Potrzebujesz czasu, by dojść do siebie, więc twój mózg automatycznie blokuje wszelkie
wspomnienia związane z tym wydarzeniem. Tym samym robi się zdezorientowany i blokuje o wiele
więcej, niż zamierzał. Do czasu, gdy twój mózg będzie gotów zmierzyć się z tamtym wydarzeniem,
do czasu, gdy
ty
będziesz na to gotów, będzie odpychał te wspomnienia. Słyszałeś lub widziałeś coś,
co wyzwoliło wspomnienie, a twój umysł i ciało zaatakowały to, powodując, że na jakiś czas straciłeś
przytomność.
- Więc mój umysł zaatakował ciało, by powstrzymać mnie przed przypomnieniem sobie?
- Tak, ale nie ma się czym martwić. Właściwie to polecam poszukać innych wyzwalaczy. Chcesz, by
twoje wspomnienia powróciły, a według mnie nie ma teraz żadnych fizycznych zagrożeń, więc
najszybszą drogą do odzyskania wspomnień będzie zmuszenie twojego umysłu, by pozwolił im
wrócić, przy pomocy wyzwalaczy – wyjaśnił doktor Calliwell.
- Myśli pan, że przypominajka mogłaby pomóc? – zapytał Harry.
Lekarz i Ian wpatrywali się w niego, mając na twarzach wypisaną identyczną konsternację.
- Co? – zapytał Ian.
- Przypominajka – powtórzył Harry, myśląc, że nie powiedział tego wystarczająco wyraźnie.
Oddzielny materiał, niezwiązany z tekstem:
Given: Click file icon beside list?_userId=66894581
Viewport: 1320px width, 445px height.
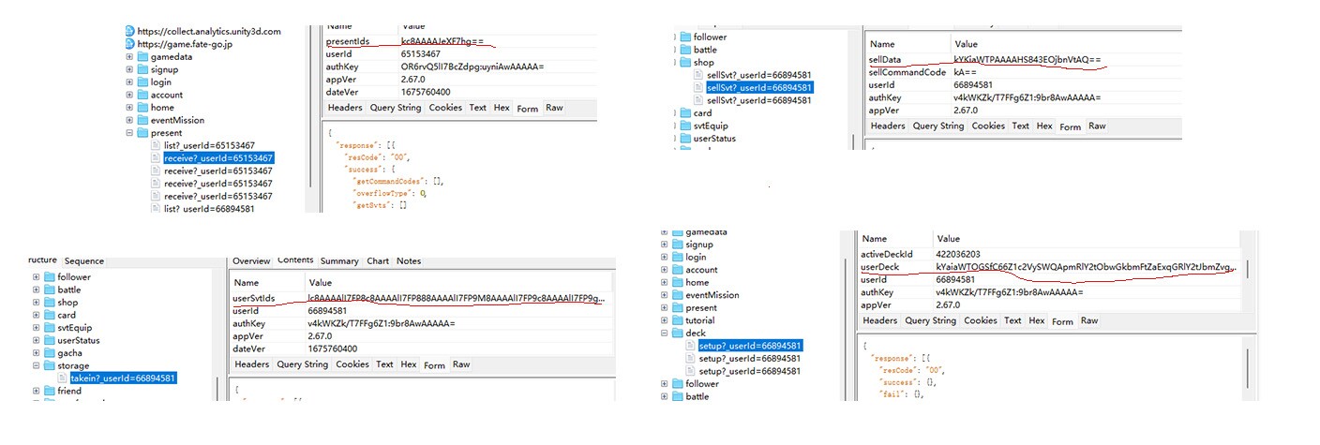Looking at the screenshot, I should 157,209.
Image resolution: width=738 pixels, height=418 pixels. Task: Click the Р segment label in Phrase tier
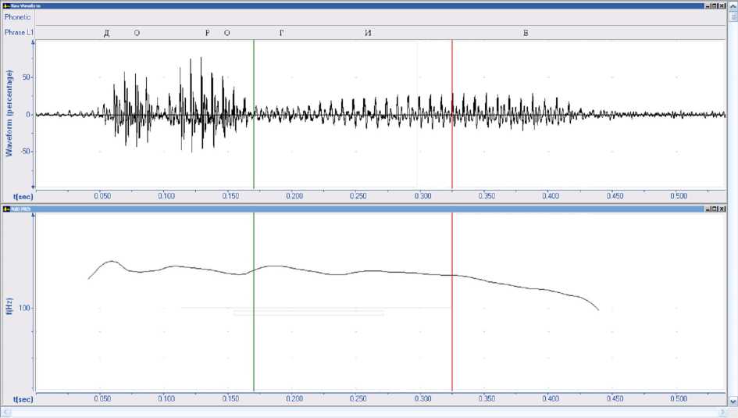tap(207, 33)
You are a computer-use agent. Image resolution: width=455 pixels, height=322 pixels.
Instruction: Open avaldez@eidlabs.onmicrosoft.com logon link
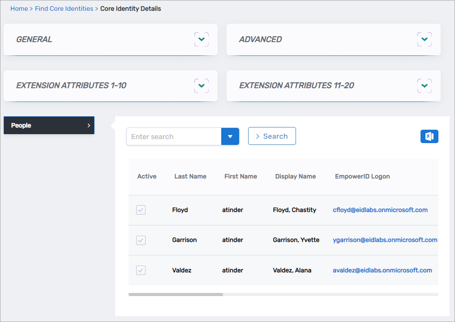[x=382, y=270]
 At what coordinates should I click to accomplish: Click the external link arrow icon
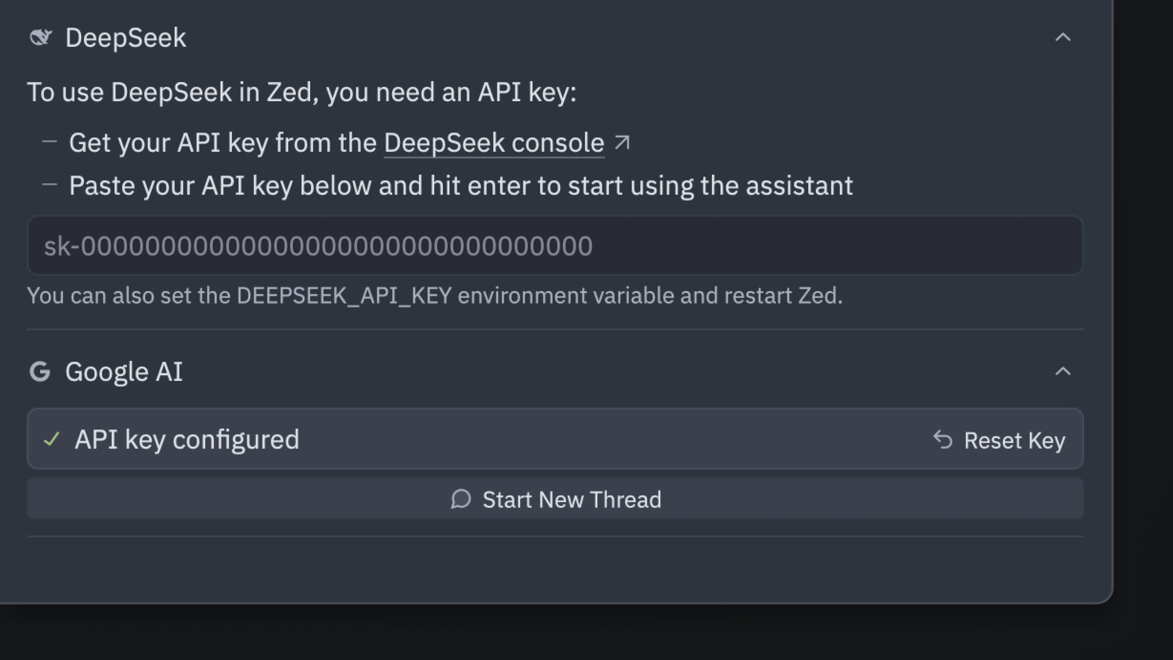622,143
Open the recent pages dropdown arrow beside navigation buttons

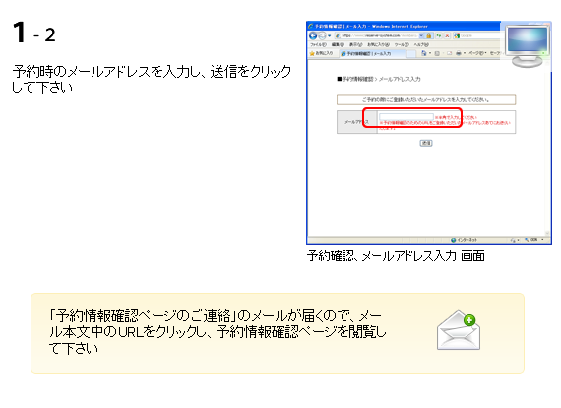(x=329, y=35)
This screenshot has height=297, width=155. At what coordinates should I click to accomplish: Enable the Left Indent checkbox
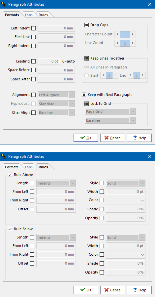[x=33, y=28]
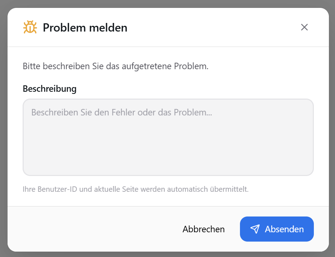The image size is (335, 257).
Task: Choose Abbrechen to cancel the report
Action: click(203, 229)
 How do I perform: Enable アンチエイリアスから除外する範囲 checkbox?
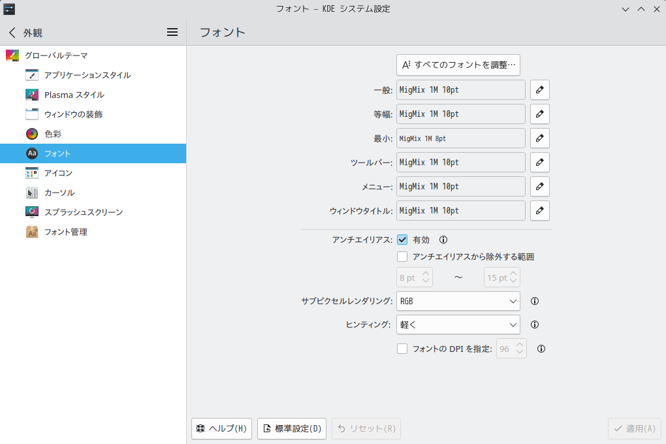tap(402, 257)
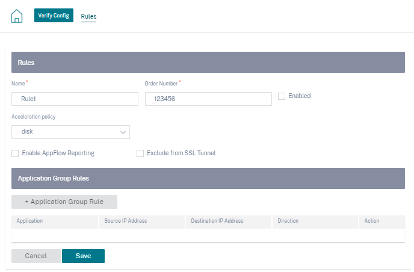Open the Acceleration policy dropdown
Viewport: 414px width, 272px height.
pyautogui.click(x=70, y=132)
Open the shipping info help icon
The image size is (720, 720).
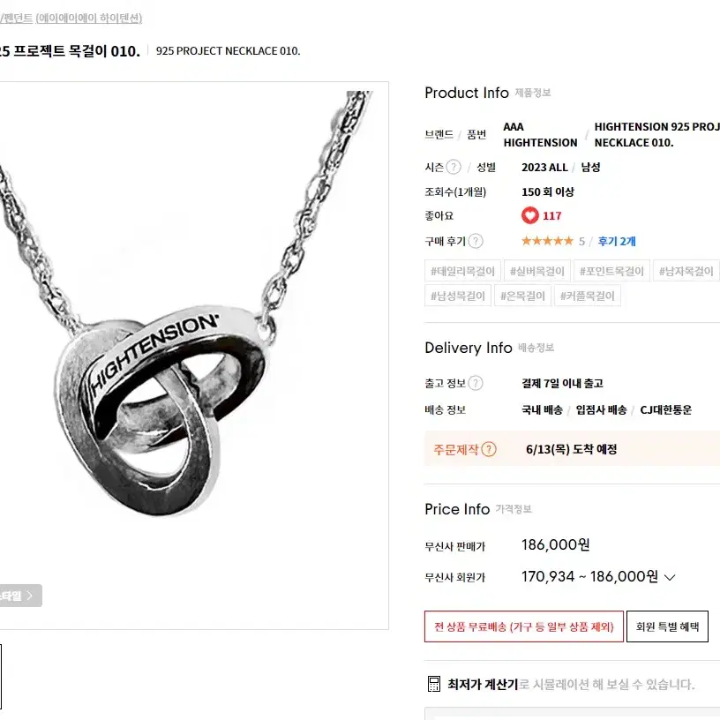[476, 383]
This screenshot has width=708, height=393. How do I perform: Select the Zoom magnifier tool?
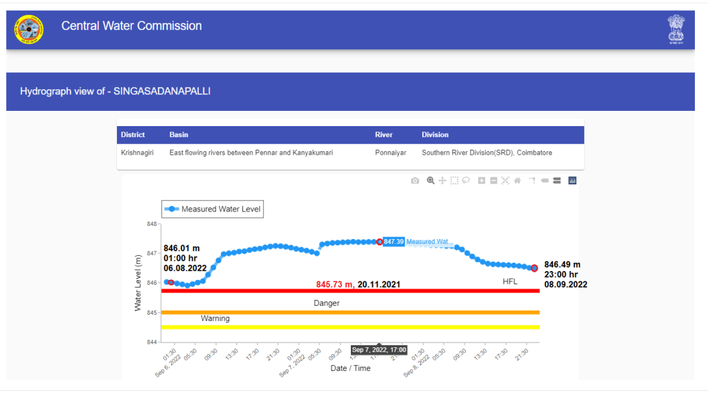click(x=430, y=181)
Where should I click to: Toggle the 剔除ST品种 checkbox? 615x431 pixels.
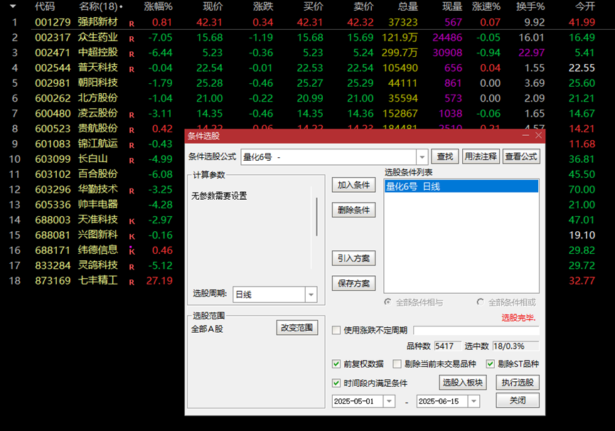(x=491, y=364)
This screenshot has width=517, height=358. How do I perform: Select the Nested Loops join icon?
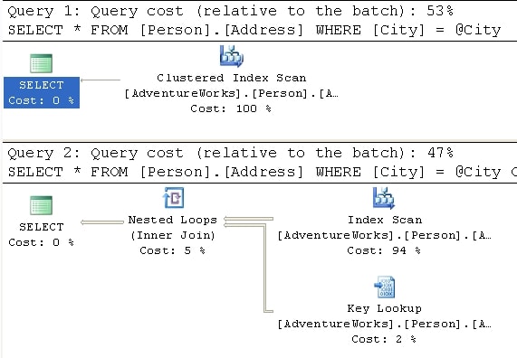(x=174, y=198)
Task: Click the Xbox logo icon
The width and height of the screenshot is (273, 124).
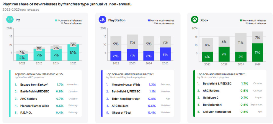Action: tap(195, 20)
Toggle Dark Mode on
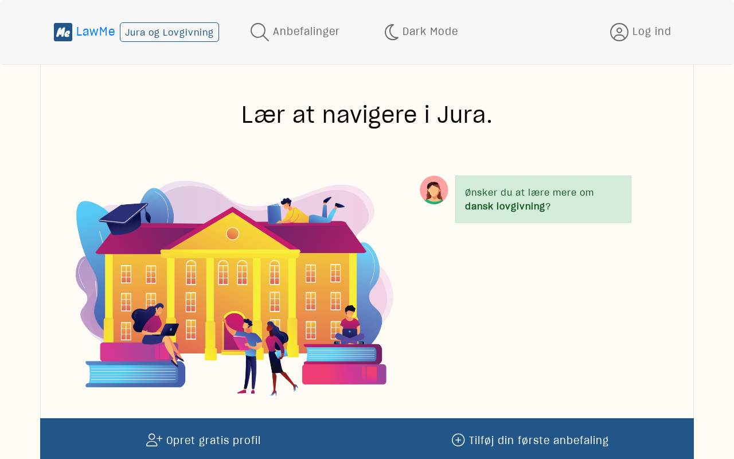The width and height of the screenshot is (734, 459). coord(421,32)
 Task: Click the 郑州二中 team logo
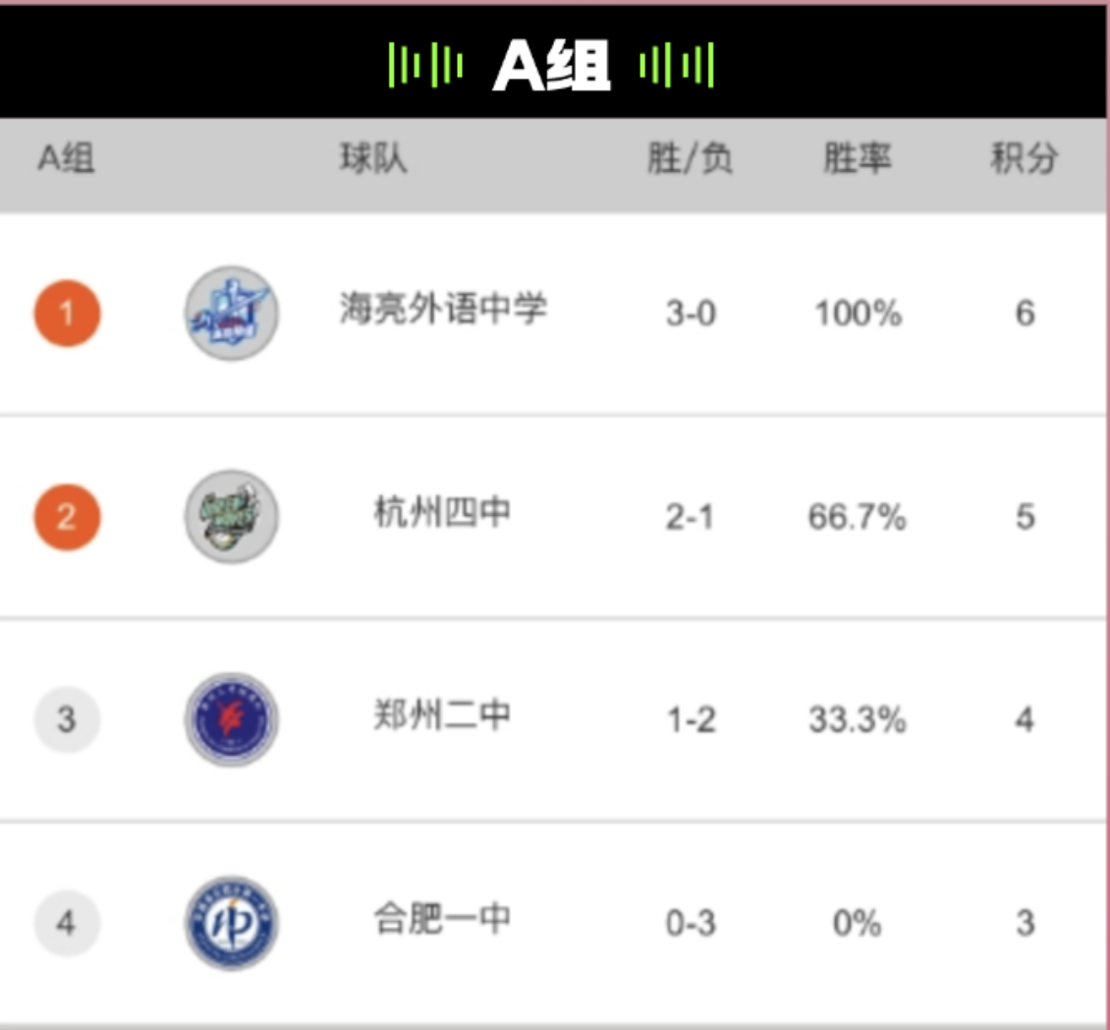point(232,719)
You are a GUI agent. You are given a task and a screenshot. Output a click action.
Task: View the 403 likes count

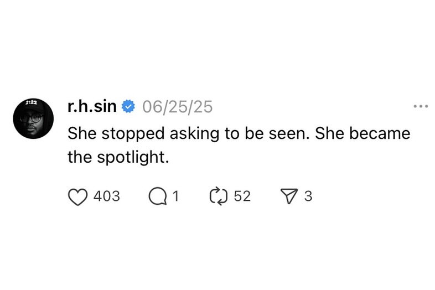(x=107, y=196)
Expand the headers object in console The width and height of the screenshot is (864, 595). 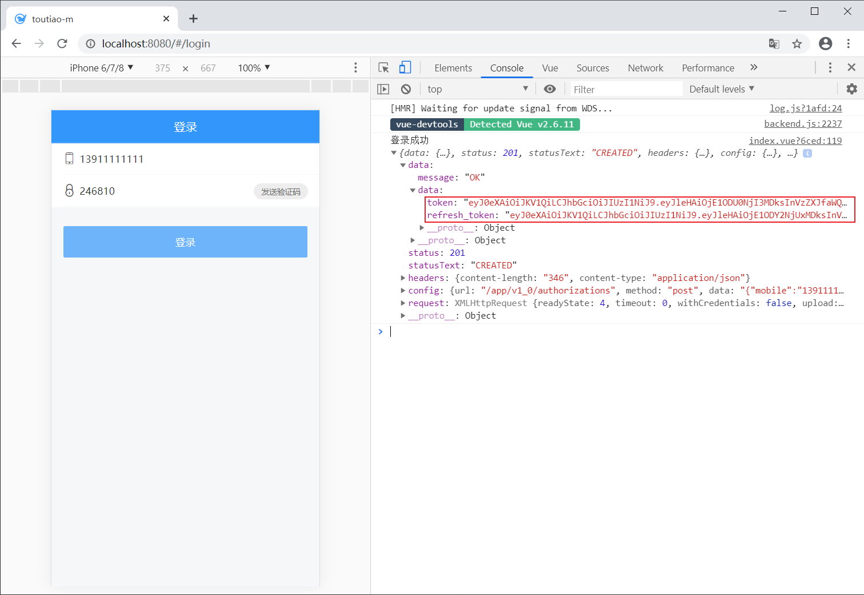pyautogui.click(x=403, y=278)
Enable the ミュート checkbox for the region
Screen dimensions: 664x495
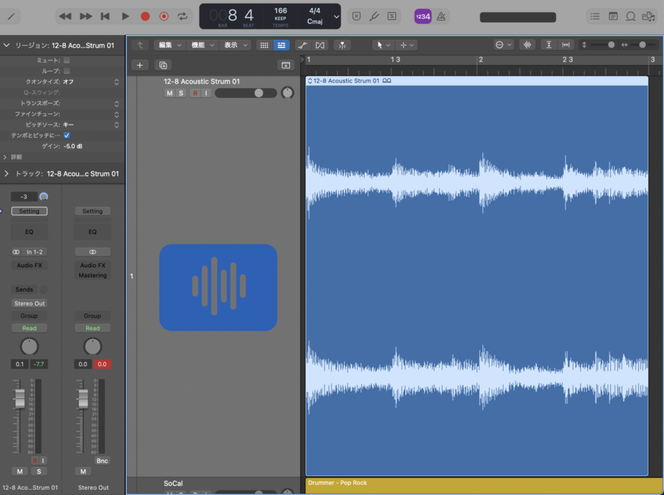click(67, 60)
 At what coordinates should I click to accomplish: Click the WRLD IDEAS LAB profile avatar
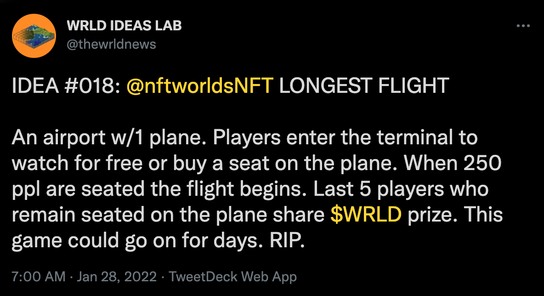click(34, 36)
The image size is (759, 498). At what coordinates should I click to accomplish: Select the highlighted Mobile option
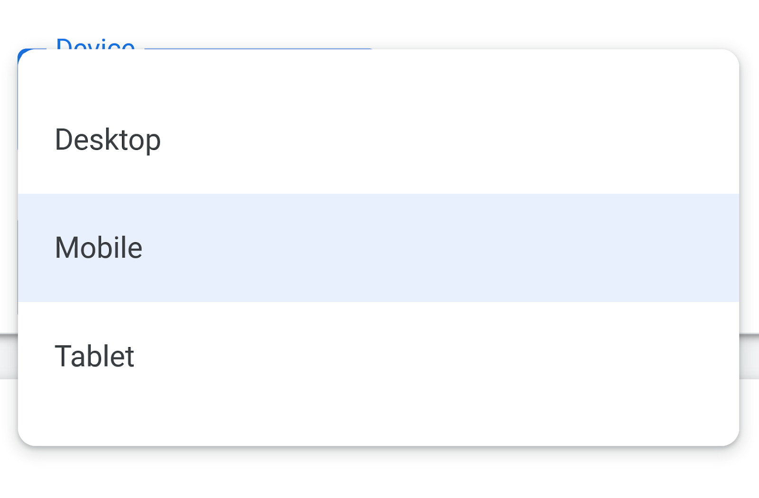(x=99, y=247)
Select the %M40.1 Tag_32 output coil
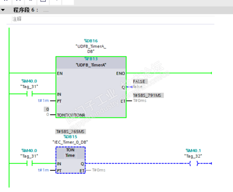The width and height of the screenshot is (233, 192). pyautogui.click(x=194, y=163)
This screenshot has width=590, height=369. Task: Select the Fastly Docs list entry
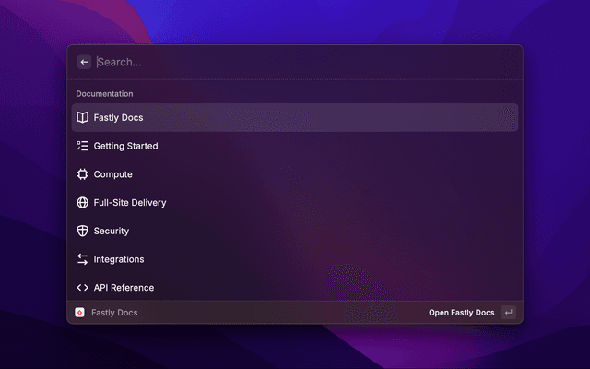(x=295, y=117)
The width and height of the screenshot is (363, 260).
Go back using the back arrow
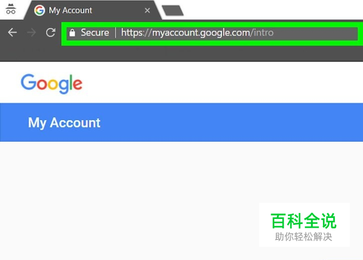(12, 33)
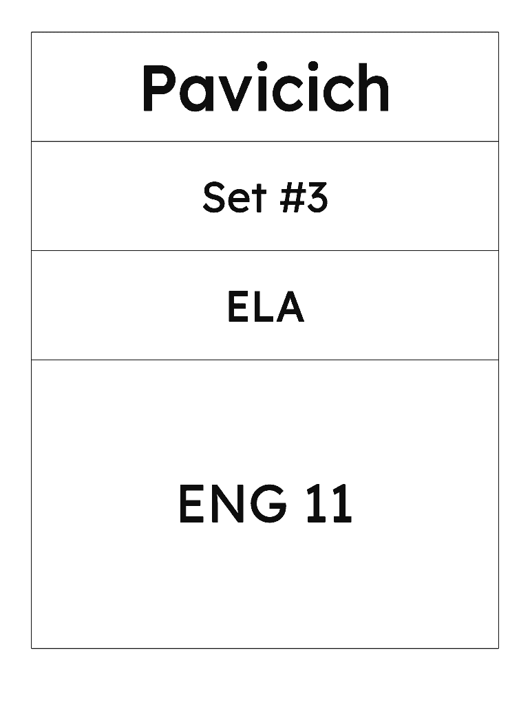Click the divider line below ELA row
530x704 pixels.
(x=265, y=360)
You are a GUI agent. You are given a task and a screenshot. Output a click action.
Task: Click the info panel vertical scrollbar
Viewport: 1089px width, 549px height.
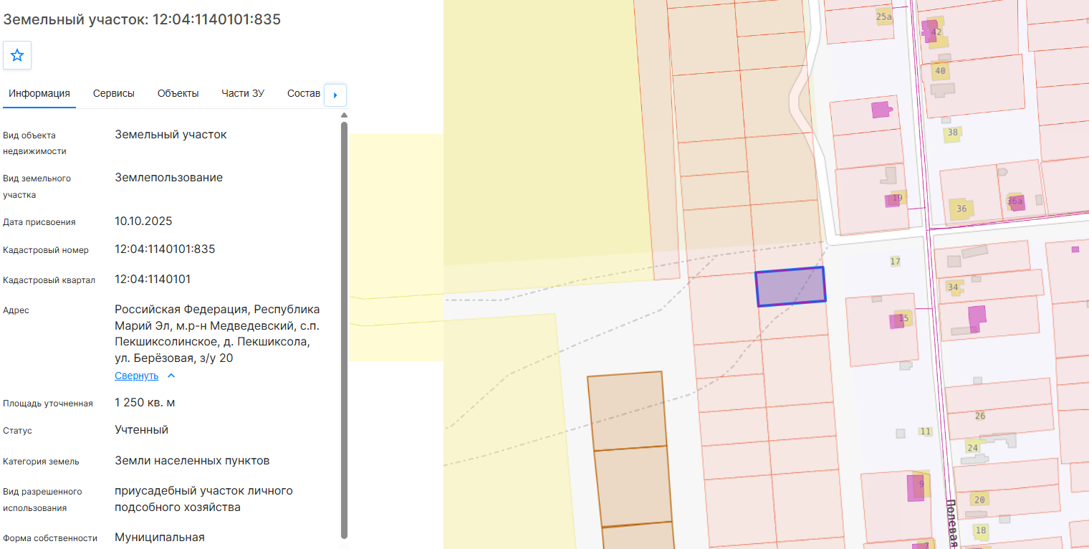point(344,330)
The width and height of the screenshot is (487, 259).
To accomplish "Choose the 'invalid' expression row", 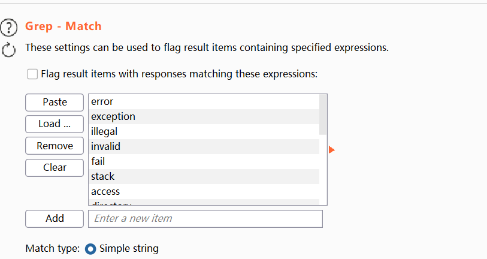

- Harry, co to jest przypominajka? – zapytał spokojnie doktor.
- To… – Harry zmarszczył brwi. – Nie pamiętam, jak wygląda. Pomaga przypomnieć sobie to, co się
zapomniało, tak myślę.
- Czy to jest przedmiot? Może maszyna?
- Ja… nie pamiętam. Nie wiecie, co to jest? – zapytał Harry, patrząc na nich prawie z desperacją.
Obaj mężczyźni pokręcili głowami.
- Nigdy nie słyszałem tego słowa. Doktorze, myśli pan, że jest to kolejne wspomnienie?
- Może tak być albo po prostu jest to coś, co jego umysł stworzył w aktualnym stanie dezorientacji.
Zdarzało się, że pacjenci z amnezją tworzyli fałszywe wspomnienia, zdrowiejąc – wyjaśnił lekarz.
- Więc skąd będę wiedział, które wspomnienia są prawdziwe? – zapytał Harry, lekko panikując na tę
myśl.
- Z czasem twój umysł będzie w stanie uporządkować fakty, a potem wszystko będzie do siebie
idealnie pasować, gdy wspomnienia wrócą. Jak powiedziałem, wyzwalacze mogą pomóc.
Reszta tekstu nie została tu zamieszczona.